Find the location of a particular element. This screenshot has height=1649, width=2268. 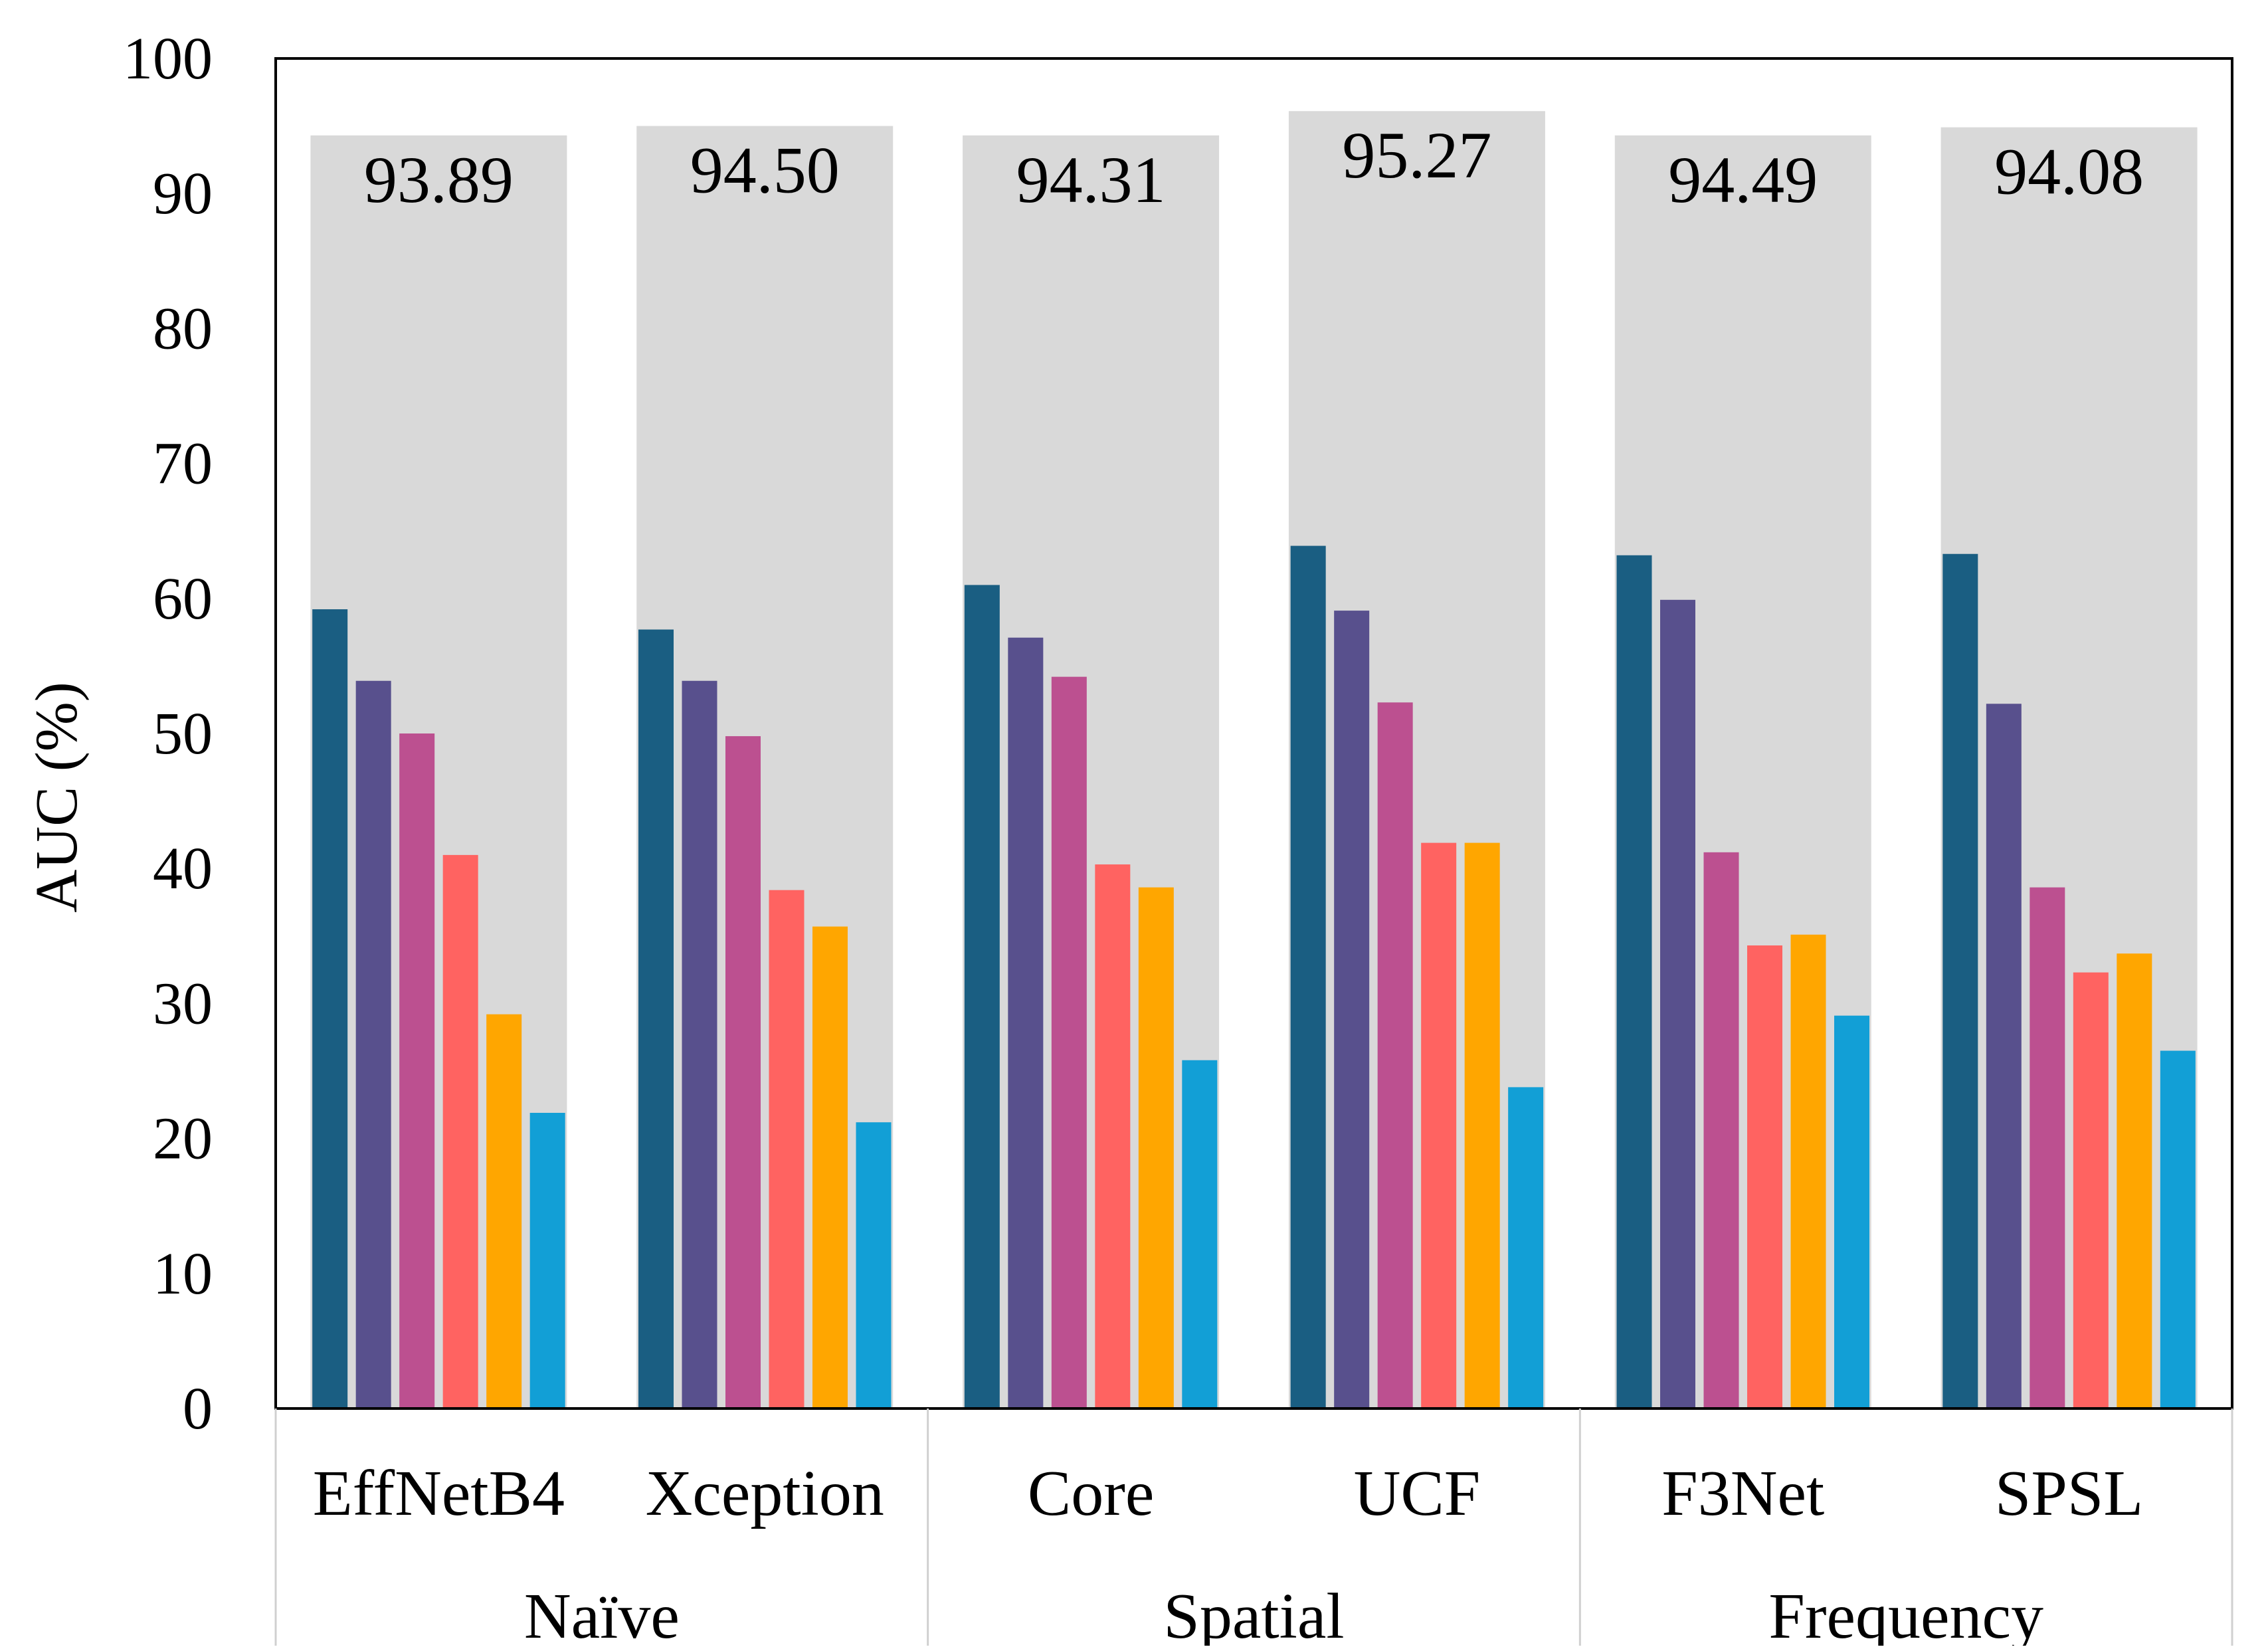

category-label-xception: Xception is located at coordinates (765, 1494).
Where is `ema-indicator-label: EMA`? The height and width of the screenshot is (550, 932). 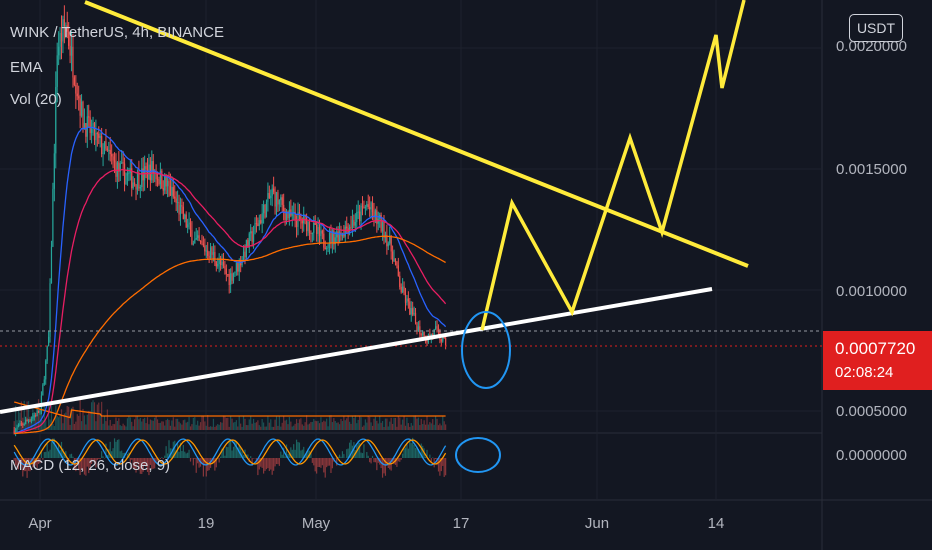
ema-indicator-label: EMA is located at coordinates (26, 68).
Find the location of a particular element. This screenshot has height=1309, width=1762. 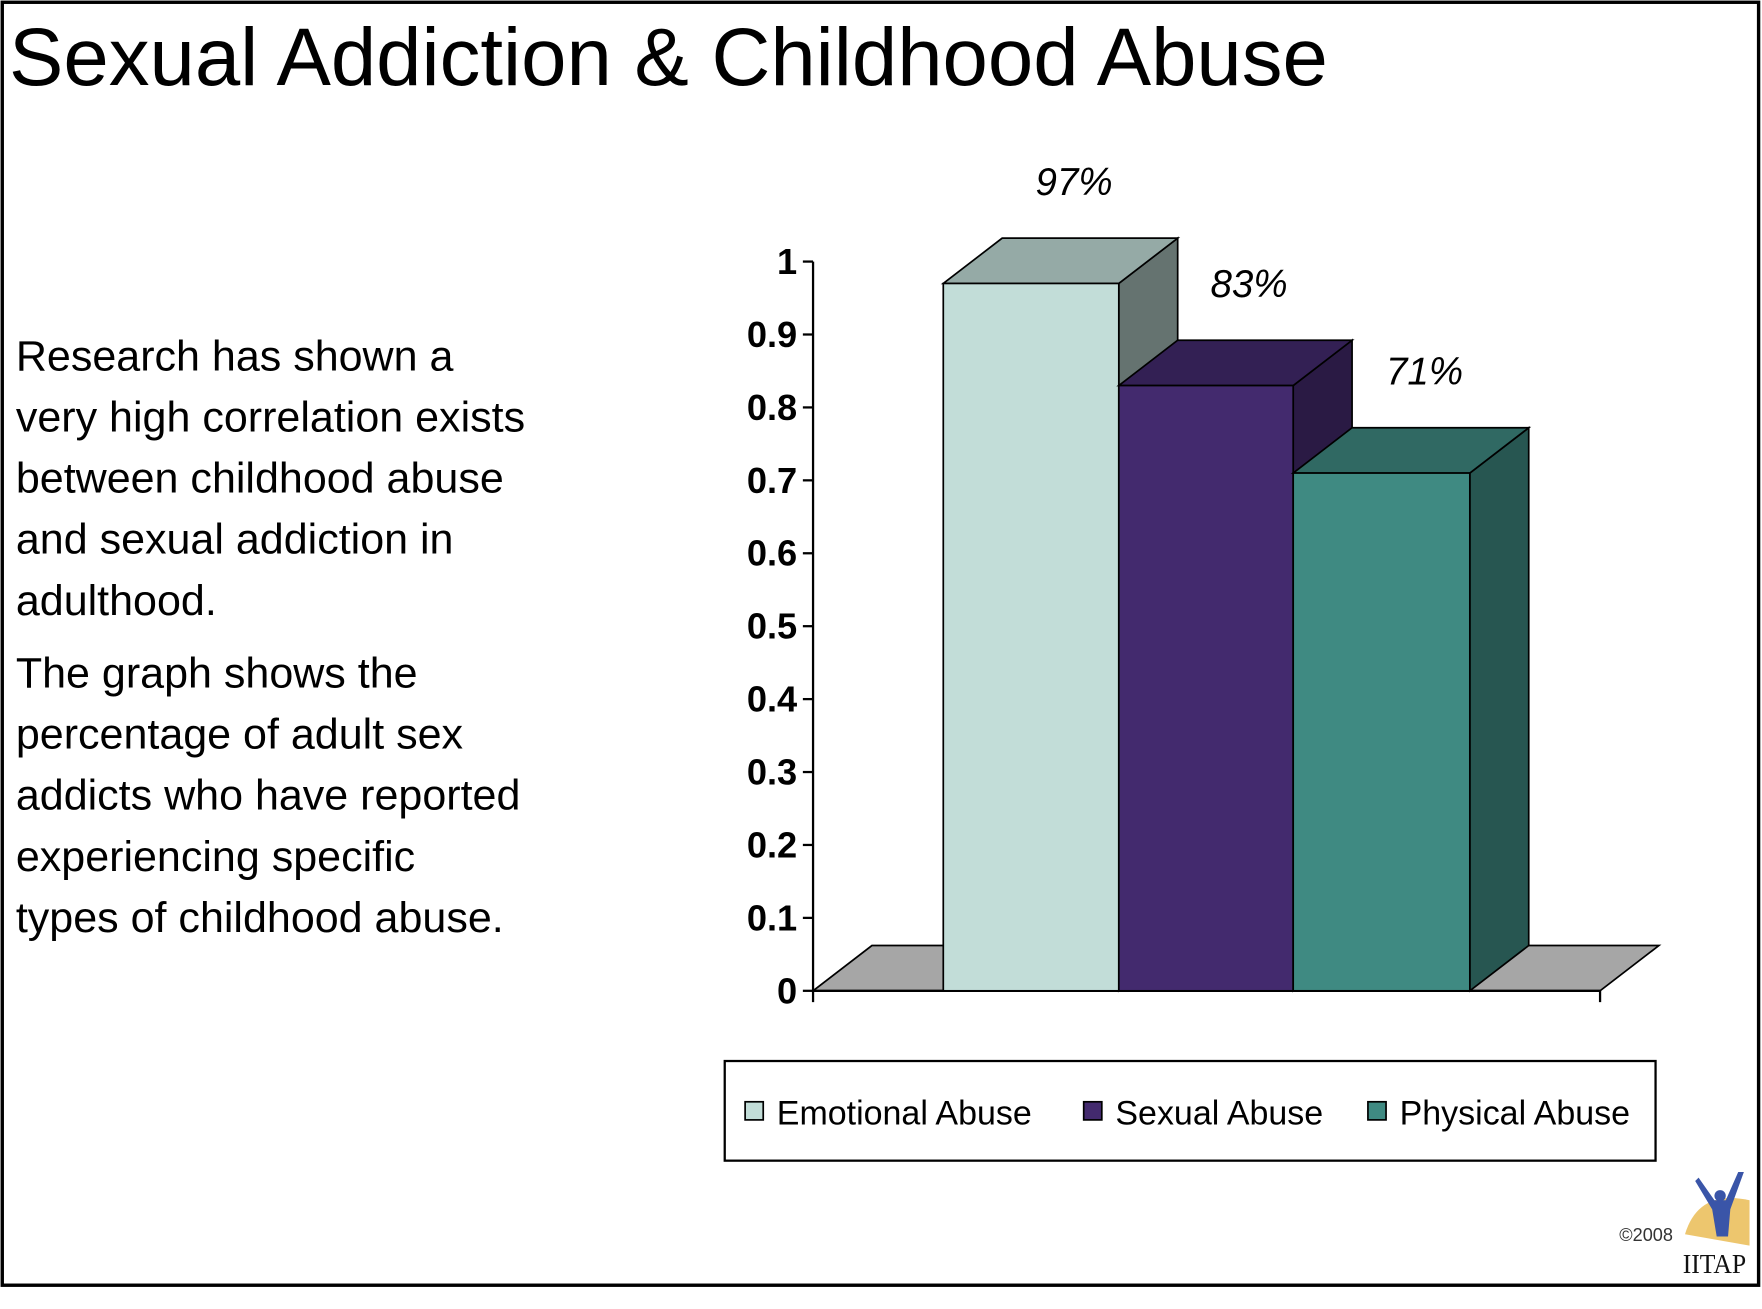

body-text-line: experiencing specific is located at coordinates (216, 857).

┄┄┄┄┄┄

▶ _Assignment_: Could you copy the records from the line containing "is (550, 932)." through the end, swapping "screenshot" for "image" and changing nothing else? Leave the pictures out.

▶ _Response below_:
Where is `ema-indicator-label: EMA`? The height and width of the image is (550, 932). 
ema-indicator-label: EMA is located at coordinates (26, 68).
Find the location of a particular element. This image has height=1309, width=1762. 

body-text-line: experiencing specific is located at coordinates (216, 857).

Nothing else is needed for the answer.